Alternative expression for Rounding Function on Floating Point Arithmetic

94 Views Asked by At

Let $\mathbb{F}(\beta,t,e_{\min},e_{\max})$ be a Floating Point Arithmetic. Let $\text{domain}(\mathbb{F}) = [x_{\min},x_{\max}] \subseteq \mathbb{R}$ for minimal and maximal elements $x_{\min},x_{\max} \in \mathbb{F}$. Let $\text{rd}(x): \text{domain}(\mathbb{F}) \longrightarrow \mathbb{F}$ be a rounding operation in accordance with the IEEE standards for rounding.

Under the above assumptions it is known, that for all $x \in \text{domain}(\mathbb{F})$ a $\delta \in [-u(\mathbb{F}),u(\mathbb{F})]$ exists such that $$rd(x) = x(1+\delta),$$ where $u(\mathbb{F}) := \frac{1}{2}\beta^{1-t}$ is the unit roundoff of $\mathbb{F}$. Now, throughout the literature it is often mentioned that the above expression can equivalently formulated as $$rd(x) = \frac{x}{1+\delta^{\ast}}$$ for some $\delta^{\ast} \in [-u(\mathbb{F}),u(\mathbb{F})]$. While conceptually the alternative expression does make sense to me, I am unable to formalise the equivalence of the expressions. How might one progress in order to so do?

1

There are 1 best solutions below

0
On

The two representations are not equivalent, but they can be derived using the same basic principles. Let $$x = (1.f_1f_2\dots)_2 \cdot 2^m$$ denote a positive real number in the representational range. Let $$x_- = (1.f_1f_2\dots f_k)_2 \cdot 2^m$$ denote the largest machine number which is less than or equal to $x$ and let $$x_+ = x_1 + 2^{m-k}$$ denote the next floating point number. The floating point representation $\text{fl}(x)$ of $x$ is $x_-$ when $x_-$ is closer to $x$ than $x_+$ and vise versa. Any ties are resolved as dictated by the rounding mode. In any case, we have $$|x- \text{fl}(x)| \leq \frac{1}{2} 2^{m-k} = 2^m u,$$ where $u = 2^{-k-1}$ is the unit roundoff.

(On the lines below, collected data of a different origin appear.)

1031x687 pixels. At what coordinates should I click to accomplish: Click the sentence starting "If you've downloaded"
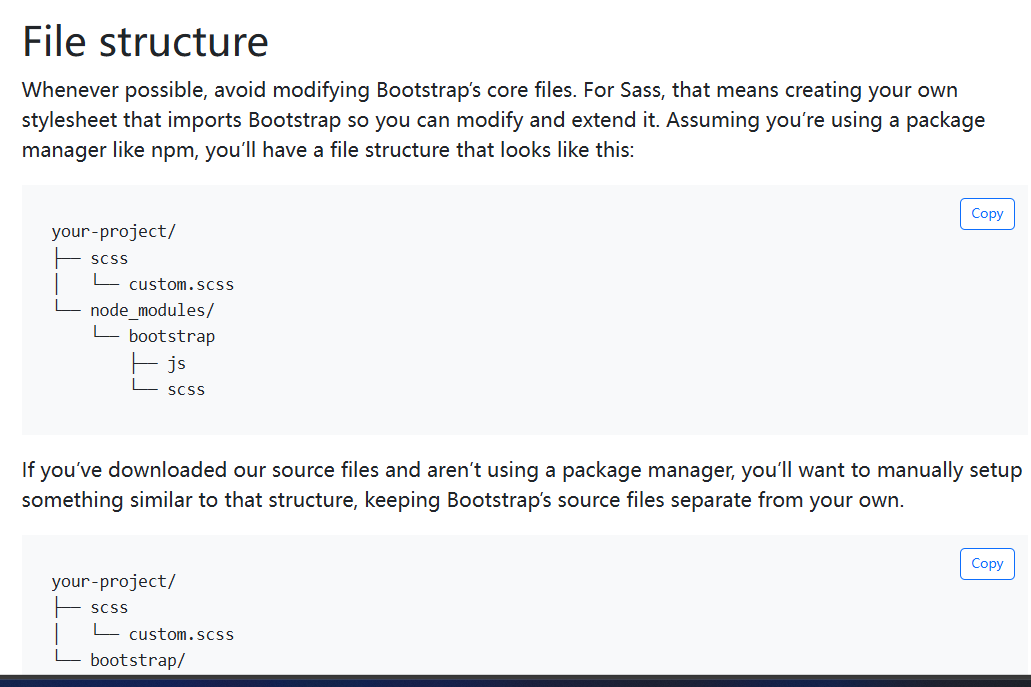(x=521, y=485)
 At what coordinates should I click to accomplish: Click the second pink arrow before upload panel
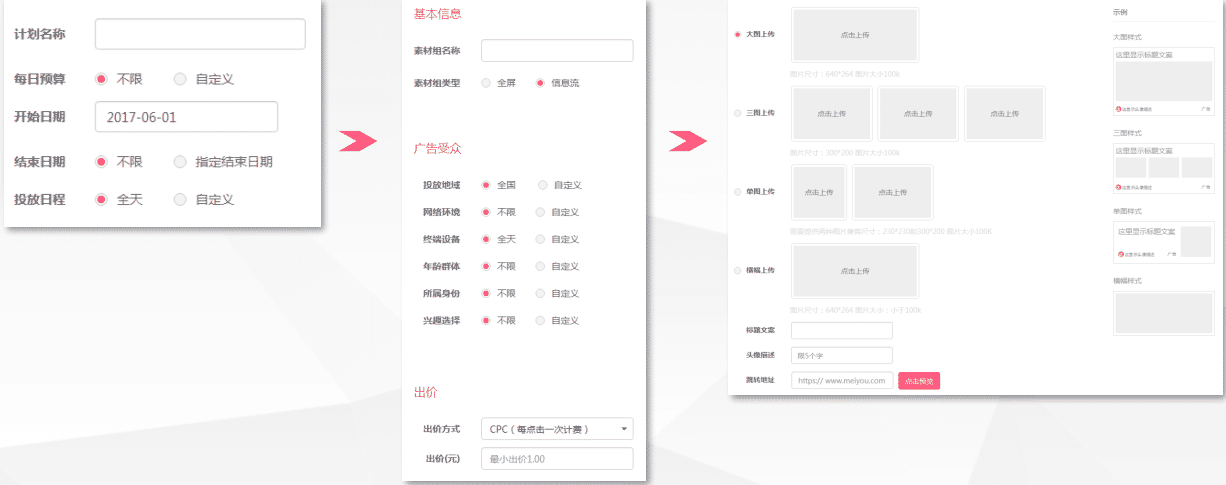687,141
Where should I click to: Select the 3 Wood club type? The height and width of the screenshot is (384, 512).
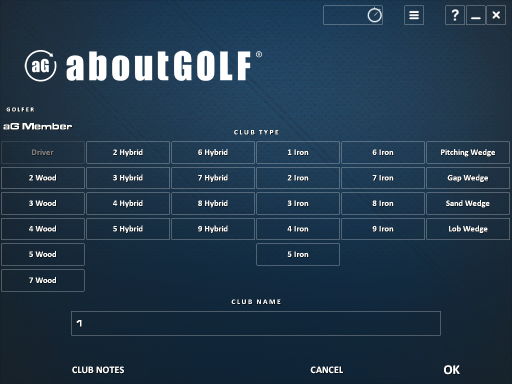tap(43, 203)
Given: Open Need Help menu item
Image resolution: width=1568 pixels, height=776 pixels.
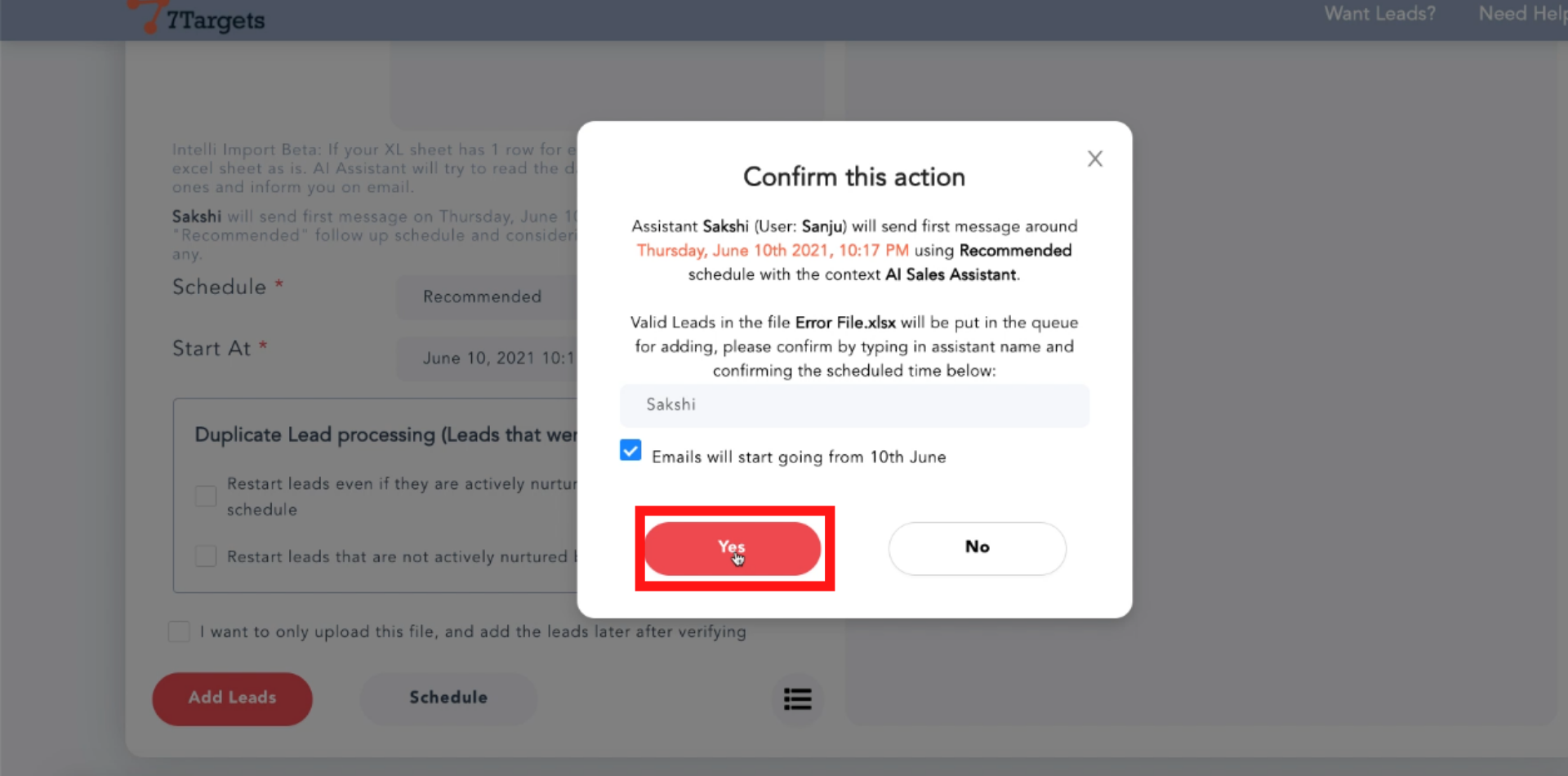Looking at the screenshot, I should click(x=1522, y=14).
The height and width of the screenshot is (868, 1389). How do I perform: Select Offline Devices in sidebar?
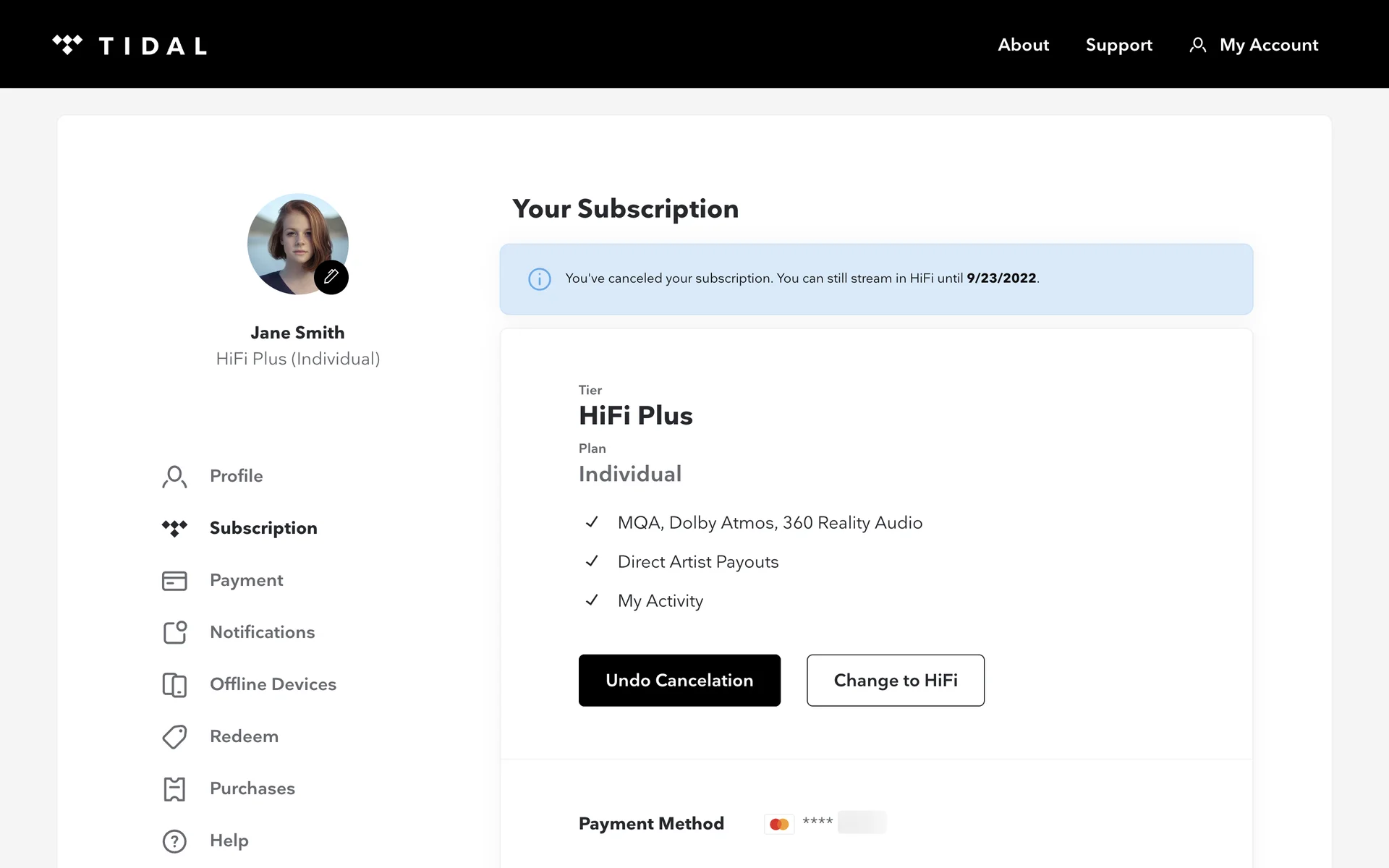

This is the point where the analysis branches.

  1. Since $2^m \leq x $ we have the relative error bound $$\frac{|x- \text{fl}(x)|}{|x|} \leq u.$$ It follows that $fl(x) = x(1 + \delta)$ where $\delta = \frac{\text{fl}(x) - x}{x}$ satisfies $|\delta| \leq u$.
  2. Since $2^m \leq \text{fl}(x)$ we also have $$\frac{|x- \text{fl}(x)|}{|\text{fl}(x)|} \leq u.$$ It follows that $x = \text{fl}(x)(1 + \epsilon)$ where $\epsilon = \frac{x - \text{fl}(x)}{\text{fl}(x)}$ satisfies $|\epsilon| \leq u$. We now conclude that $$\text{fl}(x) = \frac{x}{1 + \epsilon}.$$

Both representations are useful when analyzing floating point calculations.